Descriptions are normalized based on the SNOMED case-sensitivity properties (the children of 900000000000447004 Case significance). E.g. if the property is Initial character case insensitive, as in Vojtech’s example, then the initial character would be lowercased when storing the primary search term: Natural mother to natural mother
Textual searches are case insensitive by default. Natural mother, natural mother, and NaTuRaL mother would return the same result.
Every token that starts with two or more uppercase characters is individually treated as case-sensitive. This use case is mostly about acronyms (AIDS vs Sharing of sex aids) and pharma trade names in countries where they are capitalized (AMOX should return AMOXIL but not Amoxicillin)
Enclosing a token in quotes requires an exact match. That means that it is case sensitive (“NaP” does not match Nape) and excludes synonym expansions (breast “mass” present does not match breast lump present)

Brandon

Frank · January 12, 2015, 4:03pm

One other thought on this - there is further work to be done to improve search that suggests that we will be looking to facilitate search through a different technology, @schuemie had suggested Lucene and there are other possibilities here as well. I suggest we start by finalizing the architecture for our search implementation.

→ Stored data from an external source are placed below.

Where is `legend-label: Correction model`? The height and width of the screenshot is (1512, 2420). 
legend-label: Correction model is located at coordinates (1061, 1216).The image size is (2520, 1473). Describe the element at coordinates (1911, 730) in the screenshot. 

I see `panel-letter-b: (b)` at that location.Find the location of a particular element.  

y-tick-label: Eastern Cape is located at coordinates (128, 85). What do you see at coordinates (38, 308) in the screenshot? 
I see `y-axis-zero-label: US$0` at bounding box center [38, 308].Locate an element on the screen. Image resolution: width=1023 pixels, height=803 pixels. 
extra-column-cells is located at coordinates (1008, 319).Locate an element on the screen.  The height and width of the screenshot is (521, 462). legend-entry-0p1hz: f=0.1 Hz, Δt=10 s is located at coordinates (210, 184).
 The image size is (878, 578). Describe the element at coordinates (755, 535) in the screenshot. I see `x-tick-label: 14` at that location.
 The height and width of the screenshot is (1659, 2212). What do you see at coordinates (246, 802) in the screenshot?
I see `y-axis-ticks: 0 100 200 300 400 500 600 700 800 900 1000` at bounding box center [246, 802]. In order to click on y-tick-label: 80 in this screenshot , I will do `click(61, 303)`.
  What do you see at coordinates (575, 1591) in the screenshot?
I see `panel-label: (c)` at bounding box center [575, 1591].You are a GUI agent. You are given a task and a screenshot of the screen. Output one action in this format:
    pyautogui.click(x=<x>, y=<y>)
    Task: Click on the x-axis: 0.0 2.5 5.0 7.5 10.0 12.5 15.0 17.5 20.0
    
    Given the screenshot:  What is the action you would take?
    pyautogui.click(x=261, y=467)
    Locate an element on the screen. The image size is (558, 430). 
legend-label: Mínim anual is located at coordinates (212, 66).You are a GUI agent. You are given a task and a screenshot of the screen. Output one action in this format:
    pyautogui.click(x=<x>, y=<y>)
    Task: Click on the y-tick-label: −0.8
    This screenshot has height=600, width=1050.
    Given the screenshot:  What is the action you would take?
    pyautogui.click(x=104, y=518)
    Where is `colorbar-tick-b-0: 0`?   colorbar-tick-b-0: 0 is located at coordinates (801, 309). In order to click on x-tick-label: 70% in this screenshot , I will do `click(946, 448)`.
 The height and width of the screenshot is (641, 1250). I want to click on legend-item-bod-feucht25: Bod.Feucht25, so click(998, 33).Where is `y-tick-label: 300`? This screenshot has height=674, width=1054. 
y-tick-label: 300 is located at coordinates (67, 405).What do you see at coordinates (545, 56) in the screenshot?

jon_duke · January 12, 2015, 4:53pm

There is probably no one else on this green earth who loves Lucene more than I do, and yes we could set up a SOLR or ElasticSearch instance and rock a new vocabulary API using that. But I think there is more value in this current stage of our software development to sticking for now with the clean example that @Frank has put forward with Hermes / WebAPI. To introduce a new technology stack, even a great one like Lucene, seems like it would cause more complexity than necessary at the moment. (I do think a time will come when we really will want to go nuts with Lucene across the entire CDM, not just the vocab, but I’m resisting for now.)

As a use-case dependent operation, the only concrete real-world issue I’m hearing is that we can’t find stuff due to 1) case matching (diabetes mellitus will not return Diabetes Mellitus) and 2) token order (type 2 diabetes will not return diabetes type 2). I think dynamic case-matching type stuff (making it so that AIDS will not return ‘Sharing of sex aids’) is a nice-to-have but not a blocker to anyone finding what they’re looking for.

So I say let’s rally the flag around a few tweaks to the WebAPI and Hermes but otherwise keep the baby in the bathwater.